One of whom was this older man (think like 85ish) named Girard.
Girard is a character to say the least.
I would see him when I was out walking and generally I would stop for a chit chat, doing the friendly neighbor thing. I mean I figured he was probaly lonely, would like to hear some chatter, and say hi to my dog.
Eventually he asked me to sit down for a cup of coffee some day at the local pizza parlor.
By local, I mean a nearby town as we don't have any pizza parlors.
Also, I've never heard of coffee at a pizza place, but I suppose that's irrelevant.
I told him that would be nice, maybe a day in the future would work out, and left it at that.
He mentioned it several more times when I saw him in passing and I really thought nothing of it.
Until one day I saw a car pull up into my driveway.
No fucking way, that's Girard.
I closed my eyes and hoped maybe he had something else to do in the yard.
No such luck.
I heard the steady clunking up my stairs and then the knock at my door.
Oh, hi Twiggy. I wanted to stop by to talk to you.
Alright, what's up, how are you?
Listen, I want to withdraw my invitation to coffee. You see, I'm concerned you might get the wrong idea and really I'm just too old for you.
Ohh, umm. Right, sure, ok.
End of convo, steady clunk clunk away.
Wrong idea?
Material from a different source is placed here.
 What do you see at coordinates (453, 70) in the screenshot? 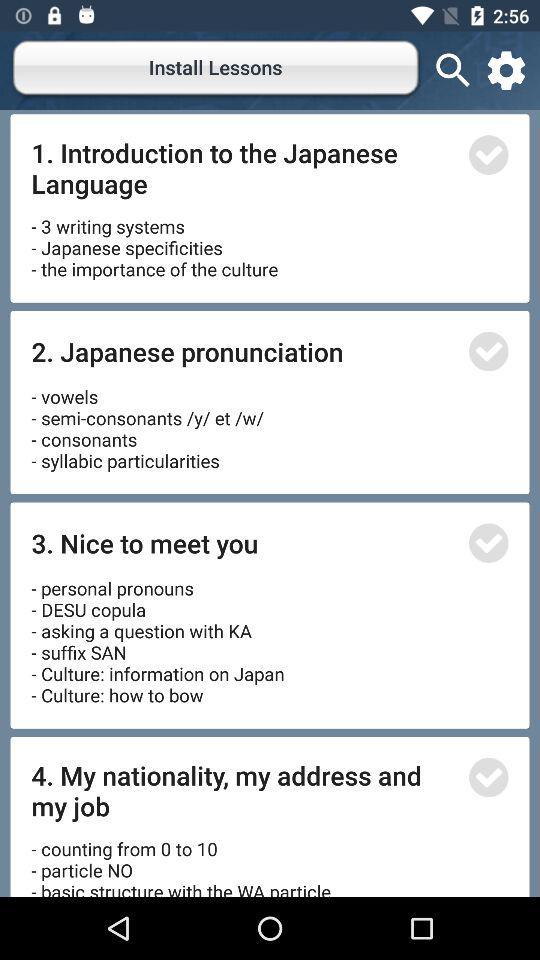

Seriously. Like I said, he's in his mid to late 80s. I'm fucking 26.
Anyways recently I sat down with my landpeople and I mentioned the conversation which in turn led into a discussion of Girard.
I knew that he lived down by the river in a single family home that he inherited from his parents.
But I didn't know that apparently the water does not work, so he collects rain water in order to bathe in the kitchen sink.
I also didn't know that there are mice that run rampant through his house which supposedly reeks of propane.
And best of all, he is a seasonal eater.
Like he shoots squirrels out in back of his house to eat when it's squirrel season.
I didn't know there was a squirrel season.
Mildly disturbed, can you say yes.
Like I said, I'm a nutter and I embrace that description. But squirrel eating is taking things a bit too far.